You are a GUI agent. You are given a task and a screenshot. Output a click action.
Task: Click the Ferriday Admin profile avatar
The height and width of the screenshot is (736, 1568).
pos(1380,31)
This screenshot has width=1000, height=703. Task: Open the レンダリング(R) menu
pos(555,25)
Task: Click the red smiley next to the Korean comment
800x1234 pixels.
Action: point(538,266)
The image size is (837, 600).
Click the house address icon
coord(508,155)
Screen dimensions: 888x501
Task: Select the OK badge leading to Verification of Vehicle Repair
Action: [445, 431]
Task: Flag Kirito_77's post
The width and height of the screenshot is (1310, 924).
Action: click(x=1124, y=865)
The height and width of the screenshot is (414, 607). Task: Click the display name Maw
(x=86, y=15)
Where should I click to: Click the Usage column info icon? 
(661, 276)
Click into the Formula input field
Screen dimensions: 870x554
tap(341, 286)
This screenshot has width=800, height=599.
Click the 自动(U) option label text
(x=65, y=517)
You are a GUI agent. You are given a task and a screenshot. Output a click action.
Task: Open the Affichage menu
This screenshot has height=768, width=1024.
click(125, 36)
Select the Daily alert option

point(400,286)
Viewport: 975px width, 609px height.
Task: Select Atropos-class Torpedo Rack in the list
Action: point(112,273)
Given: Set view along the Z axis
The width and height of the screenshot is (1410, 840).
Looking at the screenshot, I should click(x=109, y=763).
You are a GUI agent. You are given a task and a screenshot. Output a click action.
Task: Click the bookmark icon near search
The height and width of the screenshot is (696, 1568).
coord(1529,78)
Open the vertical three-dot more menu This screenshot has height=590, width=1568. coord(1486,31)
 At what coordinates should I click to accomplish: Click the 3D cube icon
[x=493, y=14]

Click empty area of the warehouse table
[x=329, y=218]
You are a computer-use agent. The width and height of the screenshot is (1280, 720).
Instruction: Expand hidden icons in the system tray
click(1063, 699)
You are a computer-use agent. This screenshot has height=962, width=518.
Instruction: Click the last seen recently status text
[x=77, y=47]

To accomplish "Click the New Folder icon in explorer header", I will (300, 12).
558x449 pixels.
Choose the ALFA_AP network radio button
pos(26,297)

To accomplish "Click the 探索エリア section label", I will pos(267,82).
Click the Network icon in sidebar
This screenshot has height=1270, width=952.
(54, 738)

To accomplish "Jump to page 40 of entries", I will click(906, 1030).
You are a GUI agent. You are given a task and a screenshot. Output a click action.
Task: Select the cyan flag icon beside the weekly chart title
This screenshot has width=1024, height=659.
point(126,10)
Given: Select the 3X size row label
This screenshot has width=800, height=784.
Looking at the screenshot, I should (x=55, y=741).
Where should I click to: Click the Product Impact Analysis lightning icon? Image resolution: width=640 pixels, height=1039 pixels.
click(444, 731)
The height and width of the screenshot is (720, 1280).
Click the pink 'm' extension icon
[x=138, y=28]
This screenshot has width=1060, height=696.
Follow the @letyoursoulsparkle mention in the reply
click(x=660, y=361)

########################################

* Your objective
Extract every line containing the string "size" from the data above.

* Result below
The image size is (837, 600).
Given: Select the 3X size row label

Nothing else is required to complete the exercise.